Assent

v0.1.4

Assent v0.1.4 Assent.Strategy.AzureAD View Source

Azure Active Directory OpenID Connect strategy.

Configuration

  • :client_id - The OAuth2 client id, required
  • :tenant_id - The Azure tenant ID, optional, defaults to common
  • :nonce - The session based nonce, required
  • :resource - The Azure resource, optional, defaults to https://graph.microsoft.com/

See Assent.Strategy.OIDC for more.

Nonce

You must provide a :nonce in your config when calling authorize_url/1. :nonce will be returned in the :session_params along with :state. You can use this to store the value in the current session e.g. a HTTPOnly session cookie.

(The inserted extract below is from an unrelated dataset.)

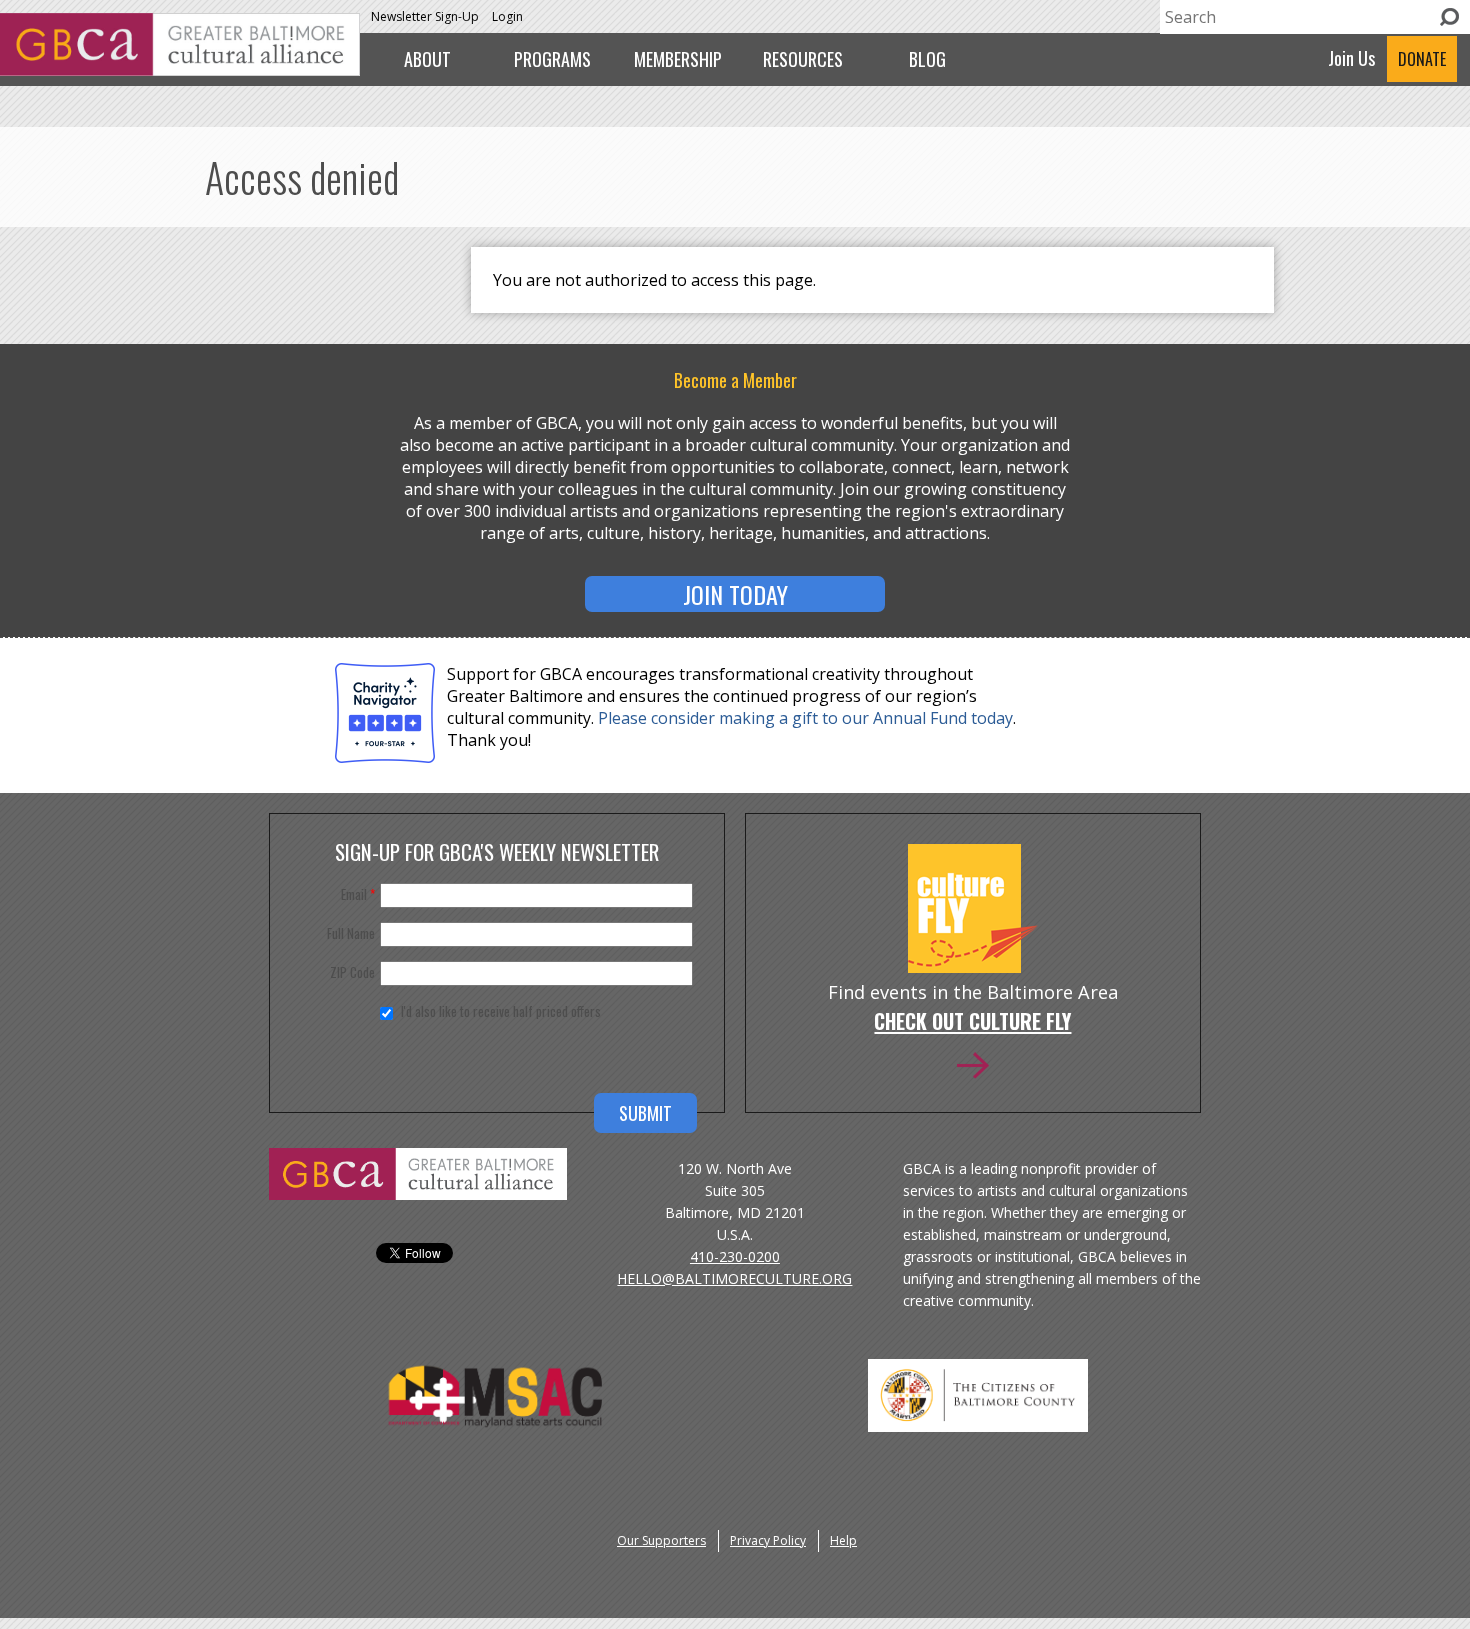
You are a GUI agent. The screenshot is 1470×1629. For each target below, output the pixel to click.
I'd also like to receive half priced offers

A random value generator could look like this:

16
|> :crypto.strong_rand_bytes()
|> Base.encode64(padding: false)

The :session_params should be fetched before the callback. See Assent.Strategy.OIDC.authorize_url/1 for more.

Usage 

config = [
  client_id: "REPLACE_WITH_CLIENT_ID",
  nonce: "DYNAMICALLY_REPLACE_WITH_SESSION_NONCE"
]

A tenant id can be set to limit scope of users who can get access (defaults to "common"):

config = [
  client_id: "REPLACE_WITH_CLIENT_ID",
  nonce: "DYNAMICALLY_REPLACE_WITH_SESSION_NONCE",
  tenant_id: "REPLACE_WITH_TENANT_ID"
]

The resource that client should pull a token for defaults to https://graph.microsoft.com/. It can be overridden with the resource key (or the authorization_params key):

config = [
  client_id: "REPLACE_WITH_CLIENT_ID",
  nonce: "DYNAMICALLY_REPLACE_WITH_SESSION_NONCE",
  tenant_id: "REPLACE_WITH_TENANT_ID",
  resource: "https://service.contoso.com/"
]

Setting up Azure AD

Login to Azure, and set up a new application: https://docs.microsoft.com/en-us/azure/active-directory/develop/v1-protocols-openid-connect-code#register-your-application-with-your-ad-tenant

  • client_id is the "Application ID".
  • The callback URL should be added to Redirect URI for the application.
  • "Sign in and read user profile" permission has to be enabled.

App ID URI for resource

To find the App ID URI to be used for resource, in the Azure Portal, click Azure Active Directory, click Application registrations, open the application's Settings page, then click Properties.